The majority opinion disagrees, in part because it does not believe that the Board’s finding that CNN unlawfully terminated its contracts with TVS was necessary to the Board’s successor-employer conclusion. What we know on this record, however, is that the Board in fact relied on CNN’s purportedly unlawful termination of its TVS contracts as one basis for its conclusion that CNN was a successor employer. I do not think we can airbrush that part of the Board’s analysis out of the picture. See SEC v. Chenery Corp., 318 U.S. 80, 87-88 (1943).
(There is a lot more going on this case too. Alas. I have to move on.)
Next, consider United Source One, Inc. v. Department of Agriculture. Here, Judge Henderson (joined by Judge Kavanaugh) ruled for the agency in a case about meat packaging. “If the FSIS determines that a meat product’s labeling is ‘false or misleading in any particular,’ it can prohibit its use. Pursuant to that authority, the FSIS determined that the packaging used by United Source One, Inc. (‘US1’), a meat exporter, was misbranded because its label included the FSIS inspection identification number of its supplier without the latter’s permission.” From the Court’s opinion, here are the relevant labels:
The panel concluded that “the FSIS’s determination that US1’s labeling is misleading is neither arbitrary nor capricious. In his final determination, the Administrator noted that the FSIS permits a re-boxer to use its supplier’s establishment number only if the supplier consents to the practice,” and the agency did not impose a “new legal obligation on US1; instead, it enforce[d] a preexisting prohibition of misleading labeling set forth in the FMIA and implementing regulations.” Judge Sentelle dissented, challenging whether there is any rule at all: “It may well be that the Service is correct that such a rule would be a good one. But that does not mean that it exists or that the Service has the authority to create it without following the process mandated by the Administrative Procedure Act.
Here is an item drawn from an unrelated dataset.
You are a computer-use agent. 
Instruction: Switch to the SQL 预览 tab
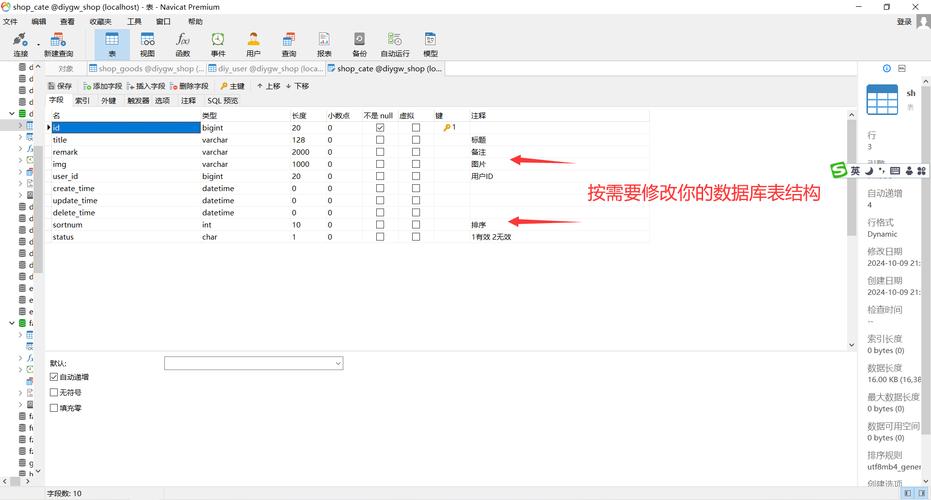click(x=223, y=101)
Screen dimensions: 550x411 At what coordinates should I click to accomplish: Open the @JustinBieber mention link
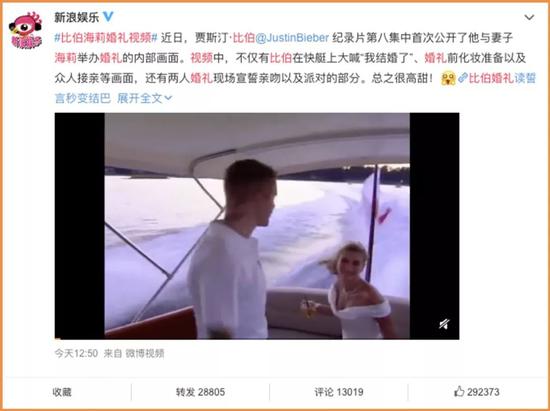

It seems to me a giant step in the progress of the administrative state to permit agencies to enforce regulations that do not exist against regulated entities.” To which the majority responded: “Regarding the dissenting opinion, we and our dissenting colleague are like ships passing in the night. Of course he is right that a rule must be preceded by notice and comment and that, if that procedure is leapfrogged, the rule is ultra vires and cannot be enforced. No argument there. But we are not dealing with an unenforceable rule—the FSIS determined that the properly promulgated (and unchallenged) regulation prohibiting misleading and misbranded labeling was violated by US1’s failure to follow Directive 12,600.1. That failure produced a false label.”
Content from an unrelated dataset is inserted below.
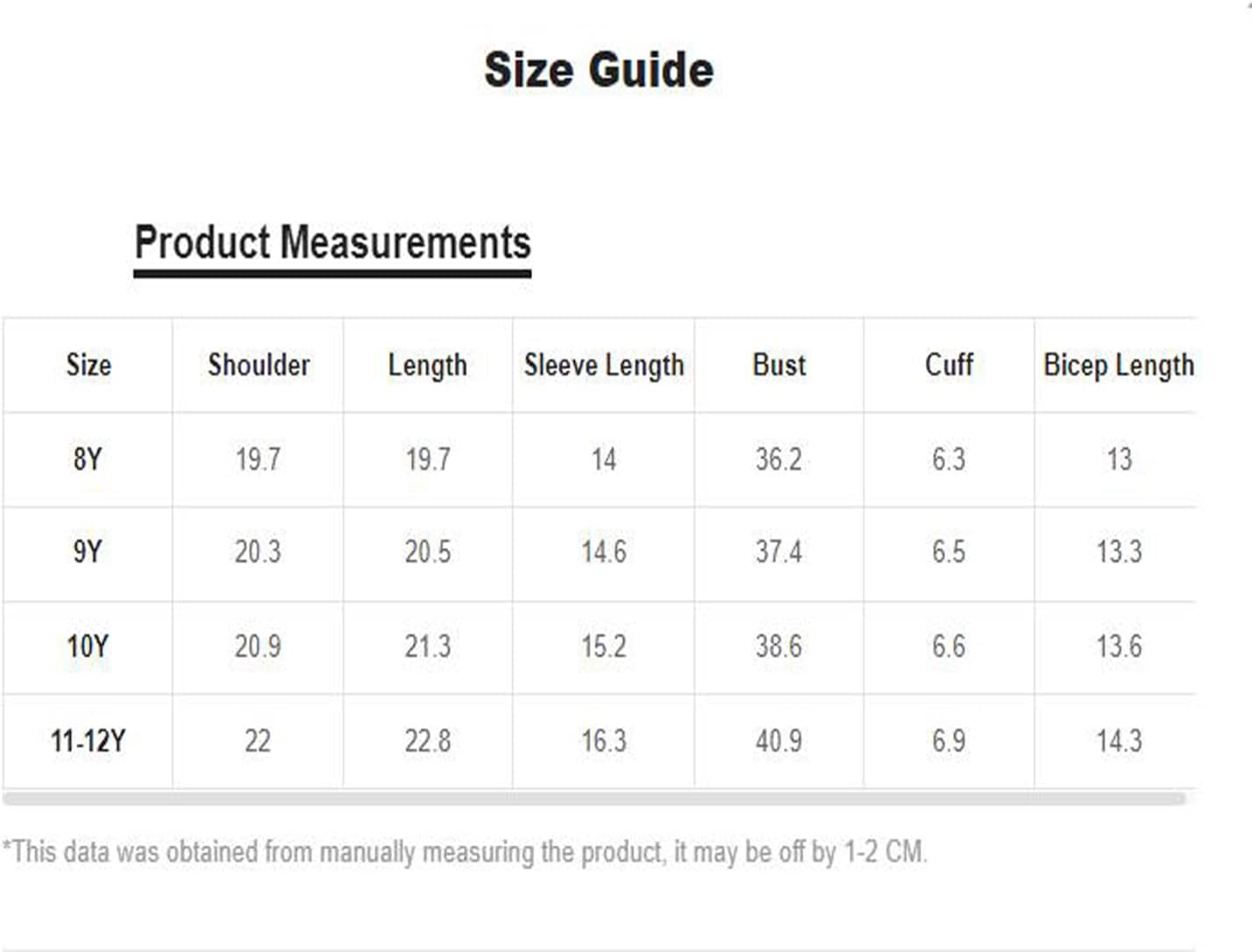This screenshot has height=952, width=1252.
Task: Click the 11-12Y Bicep Length value 14.3
Action: pyautogui.click(x=1119, y=742)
And then we have Price v. Department of Justice. Here is how Judge Griffith, joined by Judge Tatel, explained his opinion: “In this appeal, we are asked to decide whether the government may deny a criminal defendant’s request under the Freedom of Information Act for records related to his case on the ground that he waived his right to seek that information as part of a plea agreement. In this case the answer is no, because the government has failed to identify any legitimate criminal-justice interest served by the waiver.” Judge Brown dissented: “The Court casts the Supreme Court’s guilty-plea-waiver standards aside while fashioning a newfangled compass from one of Justice O’Connor’s concurring opinions. Citing Town of Newton v. Rumery, 480 U.S. 386, 401 (1987) (O’Connor, J., concurring), the Court finds Price’s waiver invalid because the Government failed to show ‘any legitimate criminal-justice interest’ behind it. Op. 9. But Justice O’Connor’s dicta is not the law. No other Member of the Supreme Court joined Justice O’Connor’s concurrence. No party before us argued Justice O’Connor’s dicta about ‘legitimate criminal-justice’ interests should control. Indeed, the concurrence has never been used to invalidate a guilty-plea waiver. This should come as no surprise, as Rumery is not even about guilty pleas.”
(As an aside, this case was argued by a student — who no doubt is very excited today.)
Those are the cases with dissents. Now the unanimous cases.
In MetLife, Inc., v. Financial Stability Oversight Council, Chief Judge Garland (joined by Judges Kavanaugh and Srinivasan) stressed the importance of public access to judicial records. The facts are complicated, but, more or less, MetLife challenged the decision by the FSOC to put it under “enhanced supervision.” Many of the documents from the case were sealed or redacted. Better Markets, a public interest group, seeks to have the documents released. The district court declined to unseal the documents, and Better Markets appealed. As framed by the D.C. Circuit, “the underlying question in this case is whether the Dodd-Frank Act abrogates the common-law right of public access to judicial records.” The Court ruled that “the right of public access is a fundamental element of the rule of law, important to maintaining the integrity and legitimacy of an independent Judicial Branch. Although the right is not absolute, there is a strong presumption in its favor, which courts must weigh against any competing interests.”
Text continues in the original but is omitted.